In my last post on deciphering financial aid letters, I focused on college grants. Grants are the best kind of aid that you can snag in a financial aid letter because these awards don’t have to be repaid.
College Grants: Decoding a Financial Aid Letter Part II
My son has been receiving financial aid awards from colleges during the last week or so and it’s the grant aid line items that I check out first. So far, I haven’t been disappointed.
Today I want to focus on how teenagers can maximize their college grants. For starters they may want to ignore the advice that high school counselors have been dispensing for decades: apply to safety schools and reach schools.
Applying to reach schools, however, will often jeopardize the college grant money that a student could receive. Here’s why: Colleges have a finite amount of money to award to freshmen applicants so they typically reserve their best offers to the high school seniors that they covet the most.
Beware of Gapping….
Often if your child isn’t in the top 25% to 33% of a college’s applicant pool, he or she is more likely to be gapped. When gapping occurs, the school accepts the student, but the financial aid award is so low that the applicant will usually attend a different school.

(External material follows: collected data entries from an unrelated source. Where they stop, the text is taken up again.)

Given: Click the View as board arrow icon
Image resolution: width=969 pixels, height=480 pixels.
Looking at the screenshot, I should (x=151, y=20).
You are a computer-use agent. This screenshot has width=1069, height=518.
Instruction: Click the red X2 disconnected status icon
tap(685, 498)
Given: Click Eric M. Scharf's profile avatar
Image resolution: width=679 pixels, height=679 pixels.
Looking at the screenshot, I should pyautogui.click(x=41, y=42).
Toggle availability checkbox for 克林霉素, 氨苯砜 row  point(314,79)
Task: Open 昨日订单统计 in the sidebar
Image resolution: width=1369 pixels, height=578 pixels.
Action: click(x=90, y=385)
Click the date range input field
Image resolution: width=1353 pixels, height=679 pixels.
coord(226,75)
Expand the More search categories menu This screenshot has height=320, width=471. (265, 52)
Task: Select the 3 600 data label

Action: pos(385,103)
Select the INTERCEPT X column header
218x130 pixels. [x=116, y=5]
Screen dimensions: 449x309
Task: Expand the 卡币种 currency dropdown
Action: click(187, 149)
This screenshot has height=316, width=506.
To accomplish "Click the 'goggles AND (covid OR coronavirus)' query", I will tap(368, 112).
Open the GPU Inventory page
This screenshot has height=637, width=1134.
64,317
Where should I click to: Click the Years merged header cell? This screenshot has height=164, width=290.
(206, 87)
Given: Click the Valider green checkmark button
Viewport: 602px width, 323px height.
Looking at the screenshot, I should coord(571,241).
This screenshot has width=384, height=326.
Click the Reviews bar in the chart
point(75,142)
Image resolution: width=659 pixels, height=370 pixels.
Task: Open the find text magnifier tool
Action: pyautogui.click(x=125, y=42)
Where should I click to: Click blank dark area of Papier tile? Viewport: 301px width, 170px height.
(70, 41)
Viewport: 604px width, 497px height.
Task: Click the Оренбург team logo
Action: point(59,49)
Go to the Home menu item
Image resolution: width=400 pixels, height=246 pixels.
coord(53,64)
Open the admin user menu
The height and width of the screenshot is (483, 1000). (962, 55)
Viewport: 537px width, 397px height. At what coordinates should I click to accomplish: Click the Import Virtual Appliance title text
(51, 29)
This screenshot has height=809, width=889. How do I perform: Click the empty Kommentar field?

In some cases, the gap between what a family can afford and what the school offers can be tens of thousands of dollars. Often the students in this category are middle- and low-income students who are in the bottom half academically of the accepted students.
Knowing of this danger, my son didn’t apply to any reach schools. He applied to liberal arts colleges where he was in the upper range of applicants. Because he picked the schools carefully, we haven’t had any surprises. Ben has been accepted into all the schools that he’s heard from so far. Each college has given Ben about $20,000 in a combination of merit and need-based grant money. With this assistance, Ben will enjoy the luxury of picking the college that he really wants to attend.
If Ben had aimed for schools where he barely qualified, he might have received little or no grant money.
There are some occasions when applying to reach schools could be a good idea. Here’s a notable one:
A few dozen of the nation’s most elite schools will routinely meet the financial aid need of any of its applicants with grants rather than loans. Your child could be the last kid accepted into a school like Amherst or Yale, but he or she would still receive a great financial aid package.
Lynn O’Shaughnessy is the author of The College Solution and she also writes about college for CBSMoneyWatch. Follow her on Twitter.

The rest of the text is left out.